Headquartered in Woburn, Mass., Anika Therapeutics, Inc. (www.anikatherapeutics.com) develops, manufactures and commercializes therapeutic products and devices intended to promote the repair, protection and healing of bone, cartilage and soft tissue. These products are based on hyaluronic acid (HA), a naturally occurring, biocompatible polymer found throughout the body. Anika products include OrthoVisc®, a treatment for osteoarthritis of the knee available internationally and marketed in the U.S. by Ortho Biotech Products, L.P., and Hyvisc®, a treatment for equine osteoarthritis marketed in the U.S. by Boehringer Ingelheim Vetmedica, Inc. Anika manufactures Amvisc and Amvisc

 



 

Plus, HA viscoelastic products for ophthalmic surgery.
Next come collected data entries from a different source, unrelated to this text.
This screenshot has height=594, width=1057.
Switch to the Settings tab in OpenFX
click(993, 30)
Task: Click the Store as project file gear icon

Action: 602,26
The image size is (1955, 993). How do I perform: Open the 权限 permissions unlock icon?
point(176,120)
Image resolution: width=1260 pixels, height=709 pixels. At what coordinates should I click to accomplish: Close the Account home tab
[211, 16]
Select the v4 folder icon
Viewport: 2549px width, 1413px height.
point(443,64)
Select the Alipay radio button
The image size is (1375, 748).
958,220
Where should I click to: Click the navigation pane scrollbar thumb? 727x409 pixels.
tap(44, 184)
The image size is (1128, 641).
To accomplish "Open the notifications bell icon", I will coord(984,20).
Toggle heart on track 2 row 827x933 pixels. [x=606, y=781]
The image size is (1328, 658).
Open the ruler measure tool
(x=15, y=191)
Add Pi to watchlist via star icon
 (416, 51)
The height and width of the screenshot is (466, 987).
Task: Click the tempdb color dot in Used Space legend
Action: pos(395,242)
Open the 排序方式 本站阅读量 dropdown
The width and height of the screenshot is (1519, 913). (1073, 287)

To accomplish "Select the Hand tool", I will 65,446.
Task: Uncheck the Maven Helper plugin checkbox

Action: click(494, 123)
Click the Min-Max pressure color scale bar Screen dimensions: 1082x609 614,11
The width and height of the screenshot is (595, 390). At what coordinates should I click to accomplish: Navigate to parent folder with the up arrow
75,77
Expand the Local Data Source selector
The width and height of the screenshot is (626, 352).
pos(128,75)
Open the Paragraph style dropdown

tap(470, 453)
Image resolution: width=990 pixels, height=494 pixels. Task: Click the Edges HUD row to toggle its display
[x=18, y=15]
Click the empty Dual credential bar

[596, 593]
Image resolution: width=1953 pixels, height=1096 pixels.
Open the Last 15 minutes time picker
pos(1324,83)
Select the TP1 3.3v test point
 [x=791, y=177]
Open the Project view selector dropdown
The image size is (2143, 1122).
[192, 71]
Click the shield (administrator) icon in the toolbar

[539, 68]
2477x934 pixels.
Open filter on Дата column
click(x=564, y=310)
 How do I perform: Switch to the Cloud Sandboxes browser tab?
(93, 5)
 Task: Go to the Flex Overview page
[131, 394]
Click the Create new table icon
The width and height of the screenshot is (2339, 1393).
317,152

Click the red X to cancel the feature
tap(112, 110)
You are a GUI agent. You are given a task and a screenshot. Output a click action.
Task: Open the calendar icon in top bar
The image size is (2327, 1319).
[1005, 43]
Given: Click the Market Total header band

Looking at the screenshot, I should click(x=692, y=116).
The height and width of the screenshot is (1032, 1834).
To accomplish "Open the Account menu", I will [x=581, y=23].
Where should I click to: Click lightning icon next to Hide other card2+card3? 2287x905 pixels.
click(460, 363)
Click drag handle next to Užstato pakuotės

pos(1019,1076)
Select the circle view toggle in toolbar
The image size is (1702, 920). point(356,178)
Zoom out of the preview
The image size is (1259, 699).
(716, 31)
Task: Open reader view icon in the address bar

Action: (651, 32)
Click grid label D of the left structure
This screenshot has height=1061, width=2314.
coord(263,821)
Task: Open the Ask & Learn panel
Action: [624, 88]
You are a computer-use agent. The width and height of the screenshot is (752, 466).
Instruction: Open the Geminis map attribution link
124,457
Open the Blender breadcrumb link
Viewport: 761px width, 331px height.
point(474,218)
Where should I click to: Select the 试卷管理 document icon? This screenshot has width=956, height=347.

It also produces CoEase, which is marketed by Advanced Medical Optics, Inc., STAARVISC-II distributed by STAAR Surgical Company and Shellgel for Cytosol Ophthalmics, Inc.

 

The statements made in this press release which are not statements of historical fact are forward-looking statements within the meaning of Section 27A of the Securities Act of 1933 and Section 21E of the Securities Exchange Act of 1934.  Forward-looking statements involve known and unknown risks, uncertainties and other factors.  The words “will,” “seek,” and other expressions which are predictions of or indicate future events and trends and which do not constitute historical matters, such as statement regarding the expectations of performance of the Company’s chief financial officer, identify forward-looking statements.  All statements, other than statements of historical facts, are forward-looking statements based in the current beliefs and assumptions of management and are subject to significant risks and uncertainties.  The Company’s actual results could differ materially from any anticipated future results, performance or achievements described in the forward-looking statements as a result of a number of factors, including the risk that the Company’s efforts to enter into long-term strategic relationships will not be successful or that the Company does not achieve any additional or significant sales from such relationships and the risk that the Company is unable to expand its product portfolio and revenue base to the extent intended.  Certain other factors that might cause the Company actual results to differ materially from those in the forward-looking statements include those set forth under the headings “Business,” “Risk Factors and Certain Factors Affecting Future Operating Results” and “Management’s Discussion and Analysis of Financial Condition and Results of Operations” in each of the Company’s Annual Report on Form 10-K for the year ended December 31, 2004, Quarterly Report on Form 10-Q for the quarter ended March 31, 2005,  and Current Reports on Form 8-K, as well as those described in the Company’s other press releases and SEC filings.